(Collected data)
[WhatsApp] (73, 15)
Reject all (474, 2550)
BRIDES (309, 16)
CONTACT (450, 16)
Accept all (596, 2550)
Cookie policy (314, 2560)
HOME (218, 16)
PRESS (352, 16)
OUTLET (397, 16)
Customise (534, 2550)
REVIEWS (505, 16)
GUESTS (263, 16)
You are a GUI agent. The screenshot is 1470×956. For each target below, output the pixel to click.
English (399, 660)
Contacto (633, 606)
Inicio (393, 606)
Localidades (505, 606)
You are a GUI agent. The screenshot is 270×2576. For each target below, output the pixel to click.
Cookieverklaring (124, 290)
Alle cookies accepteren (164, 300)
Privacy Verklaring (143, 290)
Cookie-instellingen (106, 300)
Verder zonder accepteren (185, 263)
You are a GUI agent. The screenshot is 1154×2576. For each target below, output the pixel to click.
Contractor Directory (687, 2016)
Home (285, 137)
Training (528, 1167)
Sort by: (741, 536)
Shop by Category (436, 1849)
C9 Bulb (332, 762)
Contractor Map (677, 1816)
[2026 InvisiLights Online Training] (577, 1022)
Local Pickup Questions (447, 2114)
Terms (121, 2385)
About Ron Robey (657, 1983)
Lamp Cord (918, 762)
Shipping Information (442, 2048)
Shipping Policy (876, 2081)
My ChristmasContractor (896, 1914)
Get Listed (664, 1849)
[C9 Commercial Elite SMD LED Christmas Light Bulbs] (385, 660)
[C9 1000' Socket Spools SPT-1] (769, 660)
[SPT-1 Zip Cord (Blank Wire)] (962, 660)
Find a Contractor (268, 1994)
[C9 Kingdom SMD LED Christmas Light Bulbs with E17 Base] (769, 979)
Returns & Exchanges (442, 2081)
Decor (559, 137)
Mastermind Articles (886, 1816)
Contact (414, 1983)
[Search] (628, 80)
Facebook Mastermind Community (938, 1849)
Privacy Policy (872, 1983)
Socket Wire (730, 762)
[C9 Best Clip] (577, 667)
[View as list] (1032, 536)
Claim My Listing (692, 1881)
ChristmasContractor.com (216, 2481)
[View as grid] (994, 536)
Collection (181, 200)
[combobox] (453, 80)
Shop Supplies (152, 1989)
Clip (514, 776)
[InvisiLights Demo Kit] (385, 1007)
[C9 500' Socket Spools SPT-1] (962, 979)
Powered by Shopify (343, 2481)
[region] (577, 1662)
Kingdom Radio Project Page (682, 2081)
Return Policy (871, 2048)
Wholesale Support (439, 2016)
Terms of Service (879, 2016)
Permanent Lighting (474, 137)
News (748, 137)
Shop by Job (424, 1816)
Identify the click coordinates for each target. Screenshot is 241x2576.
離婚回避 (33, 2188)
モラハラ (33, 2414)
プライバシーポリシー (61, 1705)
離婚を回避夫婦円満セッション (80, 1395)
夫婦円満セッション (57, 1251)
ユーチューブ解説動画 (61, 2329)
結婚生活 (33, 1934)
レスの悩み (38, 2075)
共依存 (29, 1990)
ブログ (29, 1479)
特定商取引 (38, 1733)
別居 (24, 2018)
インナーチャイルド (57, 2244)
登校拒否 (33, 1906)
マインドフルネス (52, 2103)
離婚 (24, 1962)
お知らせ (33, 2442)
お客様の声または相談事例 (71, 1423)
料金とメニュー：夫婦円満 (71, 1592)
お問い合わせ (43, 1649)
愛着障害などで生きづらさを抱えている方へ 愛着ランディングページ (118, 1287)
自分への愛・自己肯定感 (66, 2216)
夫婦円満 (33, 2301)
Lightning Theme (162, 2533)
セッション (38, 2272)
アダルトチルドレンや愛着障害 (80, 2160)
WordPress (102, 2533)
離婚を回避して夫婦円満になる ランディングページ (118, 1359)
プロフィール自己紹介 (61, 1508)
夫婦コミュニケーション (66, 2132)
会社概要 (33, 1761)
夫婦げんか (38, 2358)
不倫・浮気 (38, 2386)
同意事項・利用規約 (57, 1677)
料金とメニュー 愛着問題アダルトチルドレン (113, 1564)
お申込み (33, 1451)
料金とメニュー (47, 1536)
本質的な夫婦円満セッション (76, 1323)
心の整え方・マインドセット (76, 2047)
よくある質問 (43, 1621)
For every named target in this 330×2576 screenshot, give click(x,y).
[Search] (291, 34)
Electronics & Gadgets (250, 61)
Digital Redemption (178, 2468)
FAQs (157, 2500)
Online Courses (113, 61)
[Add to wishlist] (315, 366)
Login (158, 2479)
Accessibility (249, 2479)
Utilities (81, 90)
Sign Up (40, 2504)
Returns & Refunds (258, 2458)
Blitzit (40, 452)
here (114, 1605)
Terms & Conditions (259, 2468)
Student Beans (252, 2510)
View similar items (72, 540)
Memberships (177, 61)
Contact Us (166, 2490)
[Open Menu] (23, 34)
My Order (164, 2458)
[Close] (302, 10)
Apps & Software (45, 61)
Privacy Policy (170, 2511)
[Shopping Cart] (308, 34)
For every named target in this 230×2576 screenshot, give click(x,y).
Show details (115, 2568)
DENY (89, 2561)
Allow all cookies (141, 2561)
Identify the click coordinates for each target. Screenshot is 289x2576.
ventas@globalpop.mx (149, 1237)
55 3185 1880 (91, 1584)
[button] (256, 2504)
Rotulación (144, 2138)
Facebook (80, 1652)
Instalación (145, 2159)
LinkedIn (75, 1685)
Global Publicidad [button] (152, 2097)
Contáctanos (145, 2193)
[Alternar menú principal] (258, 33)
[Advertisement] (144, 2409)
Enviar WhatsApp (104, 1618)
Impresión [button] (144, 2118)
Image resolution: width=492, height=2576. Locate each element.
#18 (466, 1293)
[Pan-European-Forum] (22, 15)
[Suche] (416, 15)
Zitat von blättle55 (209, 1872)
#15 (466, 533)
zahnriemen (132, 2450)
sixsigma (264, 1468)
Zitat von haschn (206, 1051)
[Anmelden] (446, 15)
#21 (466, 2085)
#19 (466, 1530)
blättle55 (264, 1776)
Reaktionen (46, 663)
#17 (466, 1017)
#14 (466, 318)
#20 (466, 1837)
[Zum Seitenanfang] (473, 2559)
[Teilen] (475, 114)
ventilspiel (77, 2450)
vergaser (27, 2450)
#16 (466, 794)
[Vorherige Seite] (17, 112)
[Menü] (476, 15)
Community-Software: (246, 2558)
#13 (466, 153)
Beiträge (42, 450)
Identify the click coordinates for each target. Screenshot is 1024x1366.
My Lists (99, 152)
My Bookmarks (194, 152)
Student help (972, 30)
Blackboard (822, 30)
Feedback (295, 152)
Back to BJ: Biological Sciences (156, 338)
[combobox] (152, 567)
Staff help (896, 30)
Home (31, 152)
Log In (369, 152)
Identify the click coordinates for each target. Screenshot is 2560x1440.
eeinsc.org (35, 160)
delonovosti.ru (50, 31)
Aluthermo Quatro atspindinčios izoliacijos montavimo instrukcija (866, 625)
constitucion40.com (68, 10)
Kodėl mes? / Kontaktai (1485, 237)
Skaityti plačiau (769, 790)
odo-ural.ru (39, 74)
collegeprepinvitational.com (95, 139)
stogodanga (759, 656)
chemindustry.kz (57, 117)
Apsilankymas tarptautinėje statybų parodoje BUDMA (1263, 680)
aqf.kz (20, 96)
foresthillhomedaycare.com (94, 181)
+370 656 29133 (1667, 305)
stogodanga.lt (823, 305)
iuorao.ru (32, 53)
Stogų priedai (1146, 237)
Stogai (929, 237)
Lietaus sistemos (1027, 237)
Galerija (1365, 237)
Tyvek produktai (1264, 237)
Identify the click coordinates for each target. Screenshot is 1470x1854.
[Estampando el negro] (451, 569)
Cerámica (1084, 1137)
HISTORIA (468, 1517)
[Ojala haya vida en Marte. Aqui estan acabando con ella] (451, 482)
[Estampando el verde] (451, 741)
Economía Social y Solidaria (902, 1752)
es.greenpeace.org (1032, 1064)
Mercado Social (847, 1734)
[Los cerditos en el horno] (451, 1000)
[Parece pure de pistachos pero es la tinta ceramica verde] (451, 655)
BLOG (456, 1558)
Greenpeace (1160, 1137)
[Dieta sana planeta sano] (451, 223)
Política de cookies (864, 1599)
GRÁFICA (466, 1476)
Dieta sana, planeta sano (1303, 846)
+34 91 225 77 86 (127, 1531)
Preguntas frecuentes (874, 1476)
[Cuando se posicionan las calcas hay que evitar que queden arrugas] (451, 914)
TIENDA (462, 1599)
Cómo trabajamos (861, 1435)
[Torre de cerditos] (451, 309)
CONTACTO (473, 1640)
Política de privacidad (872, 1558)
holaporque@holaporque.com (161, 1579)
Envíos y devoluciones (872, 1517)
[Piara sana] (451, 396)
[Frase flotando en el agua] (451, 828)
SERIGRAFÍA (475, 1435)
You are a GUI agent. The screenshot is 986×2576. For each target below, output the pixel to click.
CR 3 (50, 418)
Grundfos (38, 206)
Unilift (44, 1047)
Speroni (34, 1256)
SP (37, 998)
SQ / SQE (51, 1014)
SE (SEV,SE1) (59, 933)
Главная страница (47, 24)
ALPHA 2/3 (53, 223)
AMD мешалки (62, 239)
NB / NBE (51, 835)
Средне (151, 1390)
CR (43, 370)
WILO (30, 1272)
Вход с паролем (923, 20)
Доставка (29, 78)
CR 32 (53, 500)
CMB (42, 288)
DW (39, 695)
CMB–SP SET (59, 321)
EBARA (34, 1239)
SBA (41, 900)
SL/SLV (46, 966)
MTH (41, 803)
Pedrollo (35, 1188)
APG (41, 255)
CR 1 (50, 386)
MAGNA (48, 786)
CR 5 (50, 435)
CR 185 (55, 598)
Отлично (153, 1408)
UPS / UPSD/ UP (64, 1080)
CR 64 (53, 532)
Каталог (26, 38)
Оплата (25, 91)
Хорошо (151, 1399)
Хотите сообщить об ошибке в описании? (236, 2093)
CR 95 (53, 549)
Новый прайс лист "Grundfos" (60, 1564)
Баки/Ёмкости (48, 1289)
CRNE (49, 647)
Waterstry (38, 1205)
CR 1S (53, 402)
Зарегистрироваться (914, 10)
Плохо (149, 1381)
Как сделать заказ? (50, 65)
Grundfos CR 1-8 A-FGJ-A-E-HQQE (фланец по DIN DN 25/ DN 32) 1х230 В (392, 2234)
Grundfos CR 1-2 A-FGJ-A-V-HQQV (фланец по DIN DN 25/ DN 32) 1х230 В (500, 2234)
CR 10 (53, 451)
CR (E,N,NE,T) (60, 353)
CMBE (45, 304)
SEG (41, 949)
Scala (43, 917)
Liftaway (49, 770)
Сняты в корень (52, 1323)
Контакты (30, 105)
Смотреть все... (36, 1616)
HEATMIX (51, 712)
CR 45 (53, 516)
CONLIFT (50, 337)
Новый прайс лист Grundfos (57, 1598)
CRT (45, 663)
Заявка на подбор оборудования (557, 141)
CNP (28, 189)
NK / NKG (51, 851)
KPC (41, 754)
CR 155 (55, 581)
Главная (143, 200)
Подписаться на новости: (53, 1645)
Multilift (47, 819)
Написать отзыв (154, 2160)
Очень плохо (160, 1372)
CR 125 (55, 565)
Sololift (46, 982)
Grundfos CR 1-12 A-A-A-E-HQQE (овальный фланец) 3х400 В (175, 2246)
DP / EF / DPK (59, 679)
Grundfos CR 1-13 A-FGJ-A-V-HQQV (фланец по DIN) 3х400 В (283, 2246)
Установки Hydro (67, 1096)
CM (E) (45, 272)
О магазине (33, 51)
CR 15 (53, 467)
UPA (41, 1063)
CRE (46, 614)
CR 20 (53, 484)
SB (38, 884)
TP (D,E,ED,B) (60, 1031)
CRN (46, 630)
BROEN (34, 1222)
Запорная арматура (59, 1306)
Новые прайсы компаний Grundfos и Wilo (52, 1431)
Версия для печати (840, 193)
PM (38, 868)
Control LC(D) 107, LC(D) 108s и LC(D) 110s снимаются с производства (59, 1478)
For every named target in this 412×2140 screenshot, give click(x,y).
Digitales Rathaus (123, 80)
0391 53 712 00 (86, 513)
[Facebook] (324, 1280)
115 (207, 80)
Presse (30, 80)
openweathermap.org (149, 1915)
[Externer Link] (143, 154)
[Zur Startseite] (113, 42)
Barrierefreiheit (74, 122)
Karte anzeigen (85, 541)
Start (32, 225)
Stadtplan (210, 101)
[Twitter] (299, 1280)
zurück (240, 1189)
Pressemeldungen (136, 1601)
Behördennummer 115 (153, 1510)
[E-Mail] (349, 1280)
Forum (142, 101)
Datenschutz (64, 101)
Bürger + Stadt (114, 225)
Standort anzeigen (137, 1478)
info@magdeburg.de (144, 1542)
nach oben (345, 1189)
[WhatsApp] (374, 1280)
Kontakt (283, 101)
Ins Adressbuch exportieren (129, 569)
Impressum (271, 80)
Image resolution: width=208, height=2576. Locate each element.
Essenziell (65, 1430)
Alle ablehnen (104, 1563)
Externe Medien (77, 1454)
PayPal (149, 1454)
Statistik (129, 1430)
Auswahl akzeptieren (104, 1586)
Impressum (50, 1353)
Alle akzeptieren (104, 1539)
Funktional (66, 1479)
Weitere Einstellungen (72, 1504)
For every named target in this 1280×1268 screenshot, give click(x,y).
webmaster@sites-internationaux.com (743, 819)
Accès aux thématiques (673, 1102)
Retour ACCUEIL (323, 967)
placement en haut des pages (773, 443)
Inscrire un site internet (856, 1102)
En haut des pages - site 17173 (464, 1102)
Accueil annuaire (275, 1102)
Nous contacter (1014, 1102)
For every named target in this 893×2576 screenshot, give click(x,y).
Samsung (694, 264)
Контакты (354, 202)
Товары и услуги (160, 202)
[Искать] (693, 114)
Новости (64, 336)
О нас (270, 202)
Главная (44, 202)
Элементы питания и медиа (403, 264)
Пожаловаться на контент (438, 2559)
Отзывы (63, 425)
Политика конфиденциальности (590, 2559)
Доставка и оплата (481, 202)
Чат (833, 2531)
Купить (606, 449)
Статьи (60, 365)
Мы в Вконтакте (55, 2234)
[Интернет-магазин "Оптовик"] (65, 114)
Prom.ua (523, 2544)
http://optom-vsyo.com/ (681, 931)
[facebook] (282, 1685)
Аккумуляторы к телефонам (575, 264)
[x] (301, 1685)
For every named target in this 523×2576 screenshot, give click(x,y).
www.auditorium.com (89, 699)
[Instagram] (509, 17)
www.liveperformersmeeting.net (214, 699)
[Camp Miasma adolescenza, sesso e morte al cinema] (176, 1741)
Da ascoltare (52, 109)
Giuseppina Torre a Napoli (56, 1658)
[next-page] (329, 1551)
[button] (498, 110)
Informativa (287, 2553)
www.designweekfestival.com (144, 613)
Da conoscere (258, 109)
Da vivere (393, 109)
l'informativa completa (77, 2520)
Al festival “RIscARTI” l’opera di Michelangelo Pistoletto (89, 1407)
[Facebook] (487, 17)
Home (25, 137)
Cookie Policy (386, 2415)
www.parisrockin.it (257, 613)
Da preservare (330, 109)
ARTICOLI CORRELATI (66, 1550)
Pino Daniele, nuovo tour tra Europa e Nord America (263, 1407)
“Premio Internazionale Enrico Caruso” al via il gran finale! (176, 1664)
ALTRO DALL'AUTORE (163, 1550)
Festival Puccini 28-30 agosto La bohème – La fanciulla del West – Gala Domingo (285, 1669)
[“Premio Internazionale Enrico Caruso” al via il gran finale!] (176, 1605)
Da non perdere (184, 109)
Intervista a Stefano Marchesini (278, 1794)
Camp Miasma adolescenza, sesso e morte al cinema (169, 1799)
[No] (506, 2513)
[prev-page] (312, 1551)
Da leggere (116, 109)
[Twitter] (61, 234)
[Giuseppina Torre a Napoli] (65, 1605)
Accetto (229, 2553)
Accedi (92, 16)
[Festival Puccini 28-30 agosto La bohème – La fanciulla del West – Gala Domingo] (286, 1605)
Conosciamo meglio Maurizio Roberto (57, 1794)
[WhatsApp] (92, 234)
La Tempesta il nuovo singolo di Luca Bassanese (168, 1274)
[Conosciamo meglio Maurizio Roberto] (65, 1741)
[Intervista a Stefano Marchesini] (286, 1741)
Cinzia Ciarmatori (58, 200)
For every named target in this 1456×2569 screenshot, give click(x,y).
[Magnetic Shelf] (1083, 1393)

* [Exercise prompt]: Print the lines above from the one with "Contractor Directory (687, 2016)" through the one with "Mastermind Articles (886, 1816)", both included, exactly as written and nothing more.

* [Your response]:
Contractor Directory (687, 2016)
Home (285, 137)
Training (528, 1167)
Sort by: (741, 536)
Shop by Category (436, 1849)
C9 Bulb (332, 762)
Contractor Map (677, 1816)
[2026 InvisiLights Online Training] (577, 1022)
Local Pickup Questions (447, 2114)
Terms (121, 2385)
About Ron Robey (657, 1983)
Lamp Cord (918, 762)
Shipping Information (442, 2048)
Shipping Policy (876, 2081)
My ChristmasContractor (896, 1914)
Get Listed (664, 1849)
[C9 Commercial Elite SMD LED Christmas Light Bulbs] (385, 660)
[C9 1000' Socket Spools SPT-1] (769, 660)
[SPT-1 Zip Cord (Blank Wire)] (962, 660)
Find a Contractor (268, 1994)
[C9 Kingdom SMD LED Christmas Light Bulbs with E17 Base] (769, 979)
Returns & Exchanges (442, 2081)
Decor (559, 137)
Mastermind Articles (886, 1816)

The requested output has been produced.